Questionably

Oct 06, 2004 12:23

Neil Gaiman, writer of unquestionably the finest fantasy comic book in the last twenty years, calls Jonathan Strange & Mr Norrell by Susanna Clarke "unquestionably the finest English novel of the fantastic written in the last seventy years." One hesitates to tangle with the Dream King, but he's wrong-wrong-wrong.

I respond pre-emptively to my critics in the form of a FAQ:

Q: What's Neil talking about seventy years for?

A: He's referring to Hope Mirrlees' Lud-in-the-Mist, (published closer to eighty years ago (1926)) which the Encyclopedia of Fantasy calls a "minor classic," and which Tim Powers calls the best fantasy novel ever. I haven't read it, but I imagine the truth lies somewhere between.

Q: Is Strange & Norrell any good at all, then?

A: Yes, it's quite enjoyable, with many excellent bits and one of the best faerie characters I've read since possibly ever. Clarke really captures the sociopathic Otherness of the Sidhe. The novel itself manages to combine an amiable pastiche of Regency fiction, an imaginary (or alternate) magical history of England complete with legendary Raven King of the North, and verisimilitude of an almost Lovecraftian level, but with considerably more wit and a better feel for folklore.

Q: It keeps getting compared to Jane Austen novels, even by quite intelligent critics like John Clute. That can't be remotely right, can it?

A: No. Elements arising from the setting (England from 1806-1817) and the goal of Regency pastiche obviously coincide with tropes from Austen, and the tone of the book reaches for (and occasionally briefly arrives at) Liza Bennett-ish dryness. As in Austen, the characters are refreshingly imperfect humans, especially compared with the cardboard Mhar'i Suezz and Aragorms littering tedious mainstream fantasy. However, Strange & Norrell & Co. aren't a patch on any of Austen's characters, and the dialogue is far less sparkling. This is hardly a crime -- not much is anywhere near the plane of an Austen novel, but reviewers seem to declare anything with a marriage and a frock-coat in it "Jane Austen-like," which is like declaring any play with a lover and a ghost in it "Shakespearean." No, it just won't do.

Q: So, "unquestionably" not.

A: Right. Unquestionably the finest English novel of the fantastic written, well, ever, and certainly since 1934 or 1926, is either The Hobbit or The Once and Future King. Gaiman says that LOTR (which isn't The Hobbit, anyhow) is not "an English novel of the fantastic," which would perhaps come as some shock to the Professor. I agree with Gaiman that LOTR isn't a novel, in the formal sense (it's an epic), but it's pretty English, and The Hobbit is even Englisher, and definitely a novel.
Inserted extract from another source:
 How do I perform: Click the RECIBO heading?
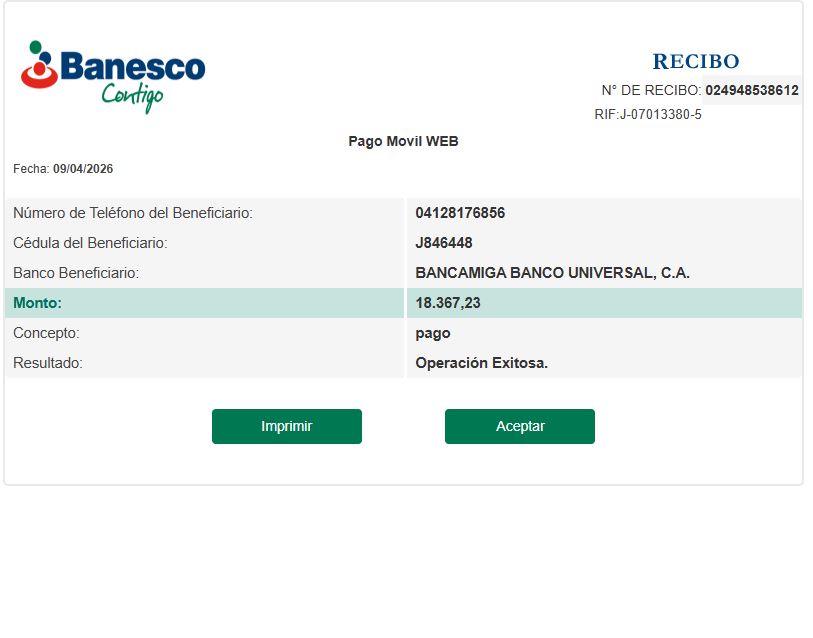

Gaiman also picks nits with the ending of Once and Future King, which seems harsh to me, especially since Strange & Norrell is itself the first book in a trilogy (EDIT: Apparently John Clute just made that trilogy thing up, which is disappointingly sloppy of him), and gods know how the whole megillah will wind up looking, so I would even accept a friendly amendment to The Sword in the Stone, which is just unsurpassed. I note, in passing, that Titus Groan and That Hideous Strength are both English novels of the fantastic vastly superior to Strange & Norrell. In a persnickety mood, I might also adduce clearly secondary works like Mythago Wood, The Owl Service, or The Golden Compass as superior. If I really wanted to be a jerk, I'd say it's inferior to The Wolves of Willoughby Chase, which doesn't take anywhere near 800 pages to get through its story with English brio to spare, but is (to be fair) rather light on the fantastic.

Q: Who are you to say that Neil Gaiman, of all people, doesn't know an English novel of the fantastic?
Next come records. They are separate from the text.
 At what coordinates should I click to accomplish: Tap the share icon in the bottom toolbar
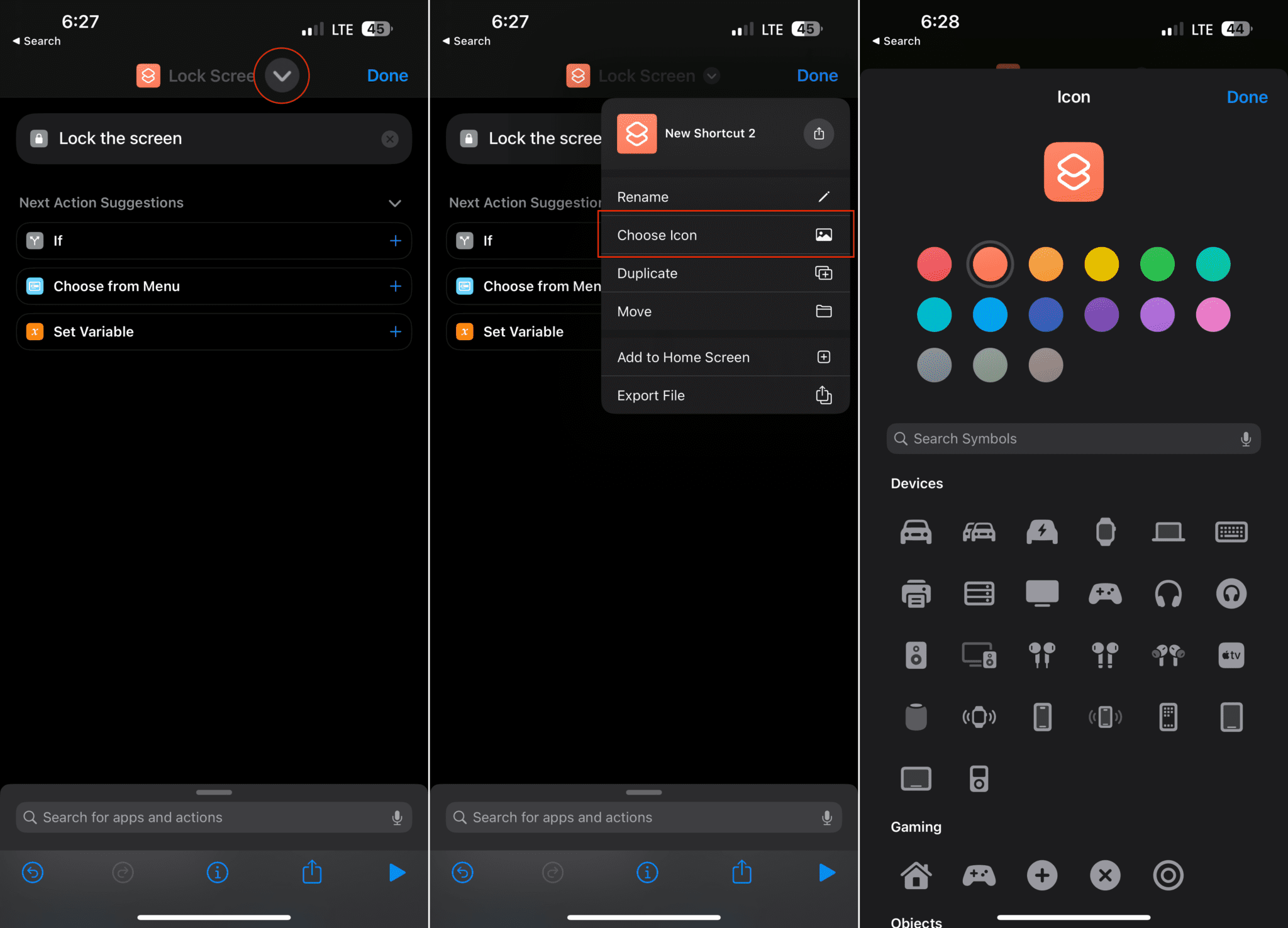(x=312, y=873)
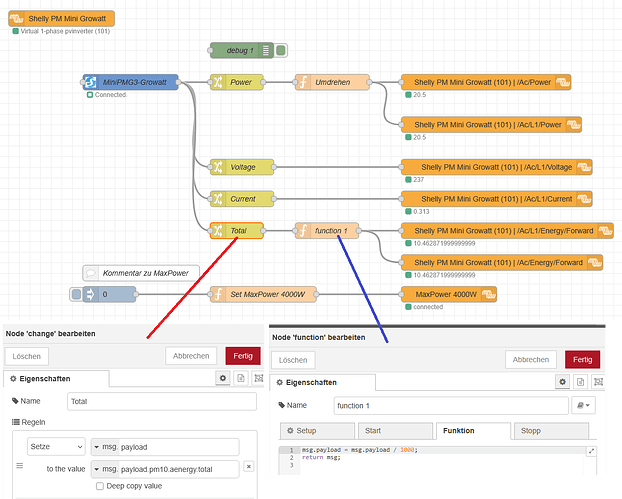Click the Voltage change node icon
The height and width of the screenshot is (499, 622).
coord(217,167)
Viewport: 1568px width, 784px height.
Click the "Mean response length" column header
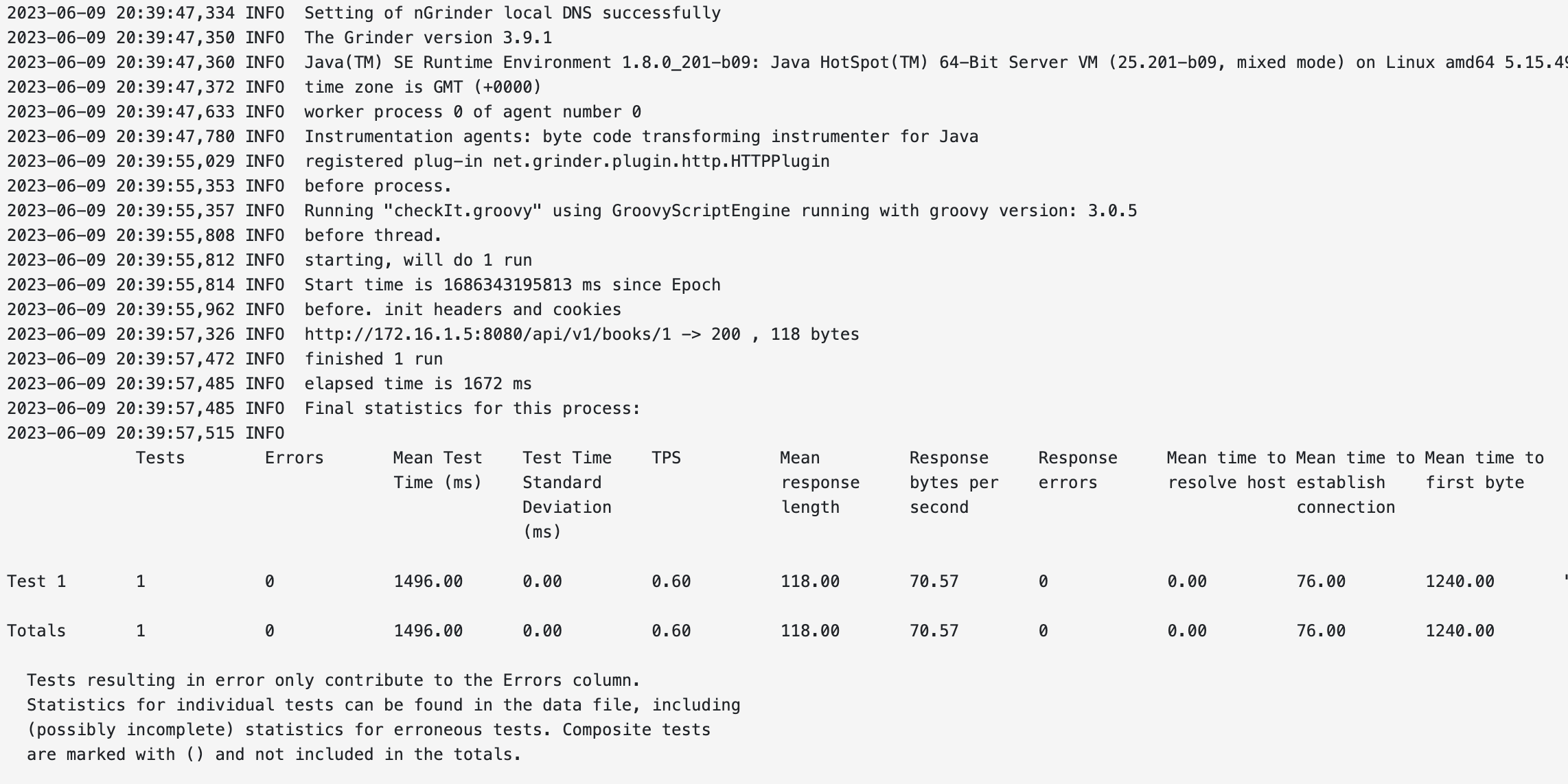(x=820, y=483)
A: Well, he doesn't know anything about American gods, either, but let it pass. I can only plead from authority, here -- Professor Tolkein was explicitly writing "English fantasy," so the Englishness quotient can be taken as a given. Apparently Gaiman and Tolkein disagree on what's "Englishness," in which case I can only say that, yes, Strange & Norrell is veddy veddy English, but so is The Hobbit, to this American at any rate. (One doesn't expect Gaiman to even try to question T.H. White's Englishness, but someone who will claim that hobbits are un-English will claim anything.)

Q: I still don't think you ought to be bagging on Neil Gaiman, Mister Unemployed Star-Trek-and-Templars Doofus.

A: Well, even Homer nods. And I'm sure there was some scabrous Ionian bard who eked out a few obols yarning about mystery cults and trireme adventure waiting to point it out on his LiveJournal, too.